Task item: The response should contain only those lines of the entries below that include the string "field".
Top of Material for the task
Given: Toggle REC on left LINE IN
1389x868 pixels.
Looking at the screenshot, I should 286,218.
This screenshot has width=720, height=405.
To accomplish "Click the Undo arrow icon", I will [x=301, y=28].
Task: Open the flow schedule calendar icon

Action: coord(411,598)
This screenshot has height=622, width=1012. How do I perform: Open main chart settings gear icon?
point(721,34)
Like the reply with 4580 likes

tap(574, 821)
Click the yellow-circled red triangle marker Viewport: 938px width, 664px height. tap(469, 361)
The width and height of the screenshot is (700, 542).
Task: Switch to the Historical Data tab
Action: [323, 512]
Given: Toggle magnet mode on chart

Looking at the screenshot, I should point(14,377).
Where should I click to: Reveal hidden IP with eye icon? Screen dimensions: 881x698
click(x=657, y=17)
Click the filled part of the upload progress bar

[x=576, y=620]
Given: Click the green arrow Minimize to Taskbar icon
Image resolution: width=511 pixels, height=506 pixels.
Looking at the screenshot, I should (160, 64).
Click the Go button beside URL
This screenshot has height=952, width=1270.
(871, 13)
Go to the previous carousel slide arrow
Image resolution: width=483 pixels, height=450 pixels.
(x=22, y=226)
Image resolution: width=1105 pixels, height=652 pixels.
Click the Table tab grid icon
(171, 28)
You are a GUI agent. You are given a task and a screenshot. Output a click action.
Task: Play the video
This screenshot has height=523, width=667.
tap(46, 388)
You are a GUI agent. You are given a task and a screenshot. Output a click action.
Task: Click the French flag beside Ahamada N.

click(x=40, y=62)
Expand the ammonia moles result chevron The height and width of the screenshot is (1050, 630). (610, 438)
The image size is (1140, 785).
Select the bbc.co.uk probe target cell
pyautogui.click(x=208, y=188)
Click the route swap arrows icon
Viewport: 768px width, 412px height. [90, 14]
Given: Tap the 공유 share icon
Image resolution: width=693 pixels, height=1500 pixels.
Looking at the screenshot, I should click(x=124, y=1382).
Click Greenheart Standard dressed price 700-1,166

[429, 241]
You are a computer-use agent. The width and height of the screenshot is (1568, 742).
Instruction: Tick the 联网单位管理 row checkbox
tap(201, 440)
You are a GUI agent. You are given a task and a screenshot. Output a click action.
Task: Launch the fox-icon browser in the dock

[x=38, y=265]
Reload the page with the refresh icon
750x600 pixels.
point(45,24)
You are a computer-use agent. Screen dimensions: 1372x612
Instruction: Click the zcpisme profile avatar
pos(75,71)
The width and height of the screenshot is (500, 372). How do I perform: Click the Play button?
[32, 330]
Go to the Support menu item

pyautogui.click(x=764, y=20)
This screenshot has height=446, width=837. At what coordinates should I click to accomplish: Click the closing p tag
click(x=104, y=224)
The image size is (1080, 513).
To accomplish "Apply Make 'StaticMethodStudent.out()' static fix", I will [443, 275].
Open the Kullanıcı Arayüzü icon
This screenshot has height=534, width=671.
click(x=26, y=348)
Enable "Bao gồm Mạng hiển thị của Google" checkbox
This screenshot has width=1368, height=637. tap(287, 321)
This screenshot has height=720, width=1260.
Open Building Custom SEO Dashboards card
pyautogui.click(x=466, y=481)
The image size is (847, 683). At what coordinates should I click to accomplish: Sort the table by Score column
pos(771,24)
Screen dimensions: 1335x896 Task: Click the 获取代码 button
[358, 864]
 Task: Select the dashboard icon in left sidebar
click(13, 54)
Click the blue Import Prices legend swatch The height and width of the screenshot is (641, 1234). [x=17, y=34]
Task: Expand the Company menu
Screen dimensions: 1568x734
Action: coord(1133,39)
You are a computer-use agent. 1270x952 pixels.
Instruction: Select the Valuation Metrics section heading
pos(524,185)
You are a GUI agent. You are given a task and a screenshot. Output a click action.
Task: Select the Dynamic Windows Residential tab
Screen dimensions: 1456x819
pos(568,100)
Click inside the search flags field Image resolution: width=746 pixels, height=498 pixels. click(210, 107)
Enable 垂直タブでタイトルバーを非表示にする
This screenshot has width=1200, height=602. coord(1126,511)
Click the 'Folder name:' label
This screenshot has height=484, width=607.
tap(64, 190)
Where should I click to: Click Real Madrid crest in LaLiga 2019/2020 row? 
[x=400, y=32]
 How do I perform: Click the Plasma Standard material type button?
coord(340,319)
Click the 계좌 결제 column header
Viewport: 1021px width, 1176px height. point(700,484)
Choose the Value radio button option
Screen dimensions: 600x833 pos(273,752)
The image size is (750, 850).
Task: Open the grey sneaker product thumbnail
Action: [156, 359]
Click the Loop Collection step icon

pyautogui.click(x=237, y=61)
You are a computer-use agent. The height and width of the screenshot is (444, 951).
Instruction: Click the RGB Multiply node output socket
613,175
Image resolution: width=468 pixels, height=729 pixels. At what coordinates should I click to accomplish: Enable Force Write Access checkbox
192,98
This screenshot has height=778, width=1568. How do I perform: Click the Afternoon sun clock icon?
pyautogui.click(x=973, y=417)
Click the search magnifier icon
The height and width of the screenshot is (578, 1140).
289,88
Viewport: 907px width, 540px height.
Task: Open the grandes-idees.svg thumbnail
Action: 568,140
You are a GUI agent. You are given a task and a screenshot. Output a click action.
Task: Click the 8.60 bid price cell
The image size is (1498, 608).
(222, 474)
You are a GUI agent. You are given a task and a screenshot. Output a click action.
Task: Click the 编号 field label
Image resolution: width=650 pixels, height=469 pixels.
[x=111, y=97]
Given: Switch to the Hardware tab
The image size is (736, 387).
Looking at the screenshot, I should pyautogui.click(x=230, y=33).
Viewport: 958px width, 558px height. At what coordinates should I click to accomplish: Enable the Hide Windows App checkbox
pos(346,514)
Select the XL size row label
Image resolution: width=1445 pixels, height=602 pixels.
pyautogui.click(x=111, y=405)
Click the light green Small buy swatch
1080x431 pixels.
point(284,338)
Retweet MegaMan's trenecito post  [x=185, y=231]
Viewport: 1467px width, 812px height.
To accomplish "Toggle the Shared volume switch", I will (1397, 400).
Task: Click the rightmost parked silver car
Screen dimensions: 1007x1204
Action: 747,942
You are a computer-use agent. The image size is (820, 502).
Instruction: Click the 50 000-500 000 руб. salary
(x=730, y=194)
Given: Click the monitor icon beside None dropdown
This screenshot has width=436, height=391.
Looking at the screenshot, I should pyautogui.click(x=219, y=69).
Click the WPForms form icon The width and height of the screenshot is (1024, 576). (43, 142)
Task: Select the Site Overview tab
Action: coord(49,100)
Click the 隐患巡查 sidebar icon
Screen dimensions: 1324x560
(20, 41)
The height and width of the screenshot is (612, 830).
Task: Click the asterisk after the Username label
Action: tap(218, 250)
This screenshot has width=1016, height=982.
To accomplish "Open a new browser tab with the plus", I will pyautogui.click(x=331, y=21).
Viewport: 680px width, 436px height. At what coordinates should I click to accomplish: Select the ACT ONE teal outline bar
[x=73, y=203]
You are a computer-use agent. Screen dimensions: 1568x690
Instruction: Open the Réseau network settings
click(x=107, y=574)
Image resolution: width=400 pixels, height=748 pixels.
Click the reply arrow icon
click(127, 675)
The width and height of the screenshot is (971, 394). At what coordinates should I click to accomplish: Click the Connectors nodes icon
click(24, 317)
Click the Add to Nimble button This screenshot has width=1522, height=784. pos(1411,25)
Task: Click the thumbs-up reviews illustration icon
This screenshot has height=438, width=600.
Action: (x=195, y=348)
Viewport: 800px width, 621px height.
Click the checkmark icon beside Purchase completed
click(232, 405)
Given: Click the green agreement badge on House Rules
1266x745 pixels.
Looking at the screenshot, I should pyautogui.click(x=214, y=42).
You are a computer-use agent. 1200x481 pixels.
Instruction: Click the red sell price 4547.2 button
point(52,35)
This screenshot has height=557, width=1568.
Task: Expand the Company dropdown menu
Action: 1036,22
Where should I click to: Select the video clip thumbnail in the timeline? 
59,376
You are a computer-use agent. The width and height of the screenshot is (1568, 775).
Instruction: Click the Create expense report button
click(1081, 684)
Bottom of Material for the task
The completed task:
Click inside the search flags field Image resolution: width=746 pixels, height=498 pixels. click(210, 107)
Task: Click the 编号 field label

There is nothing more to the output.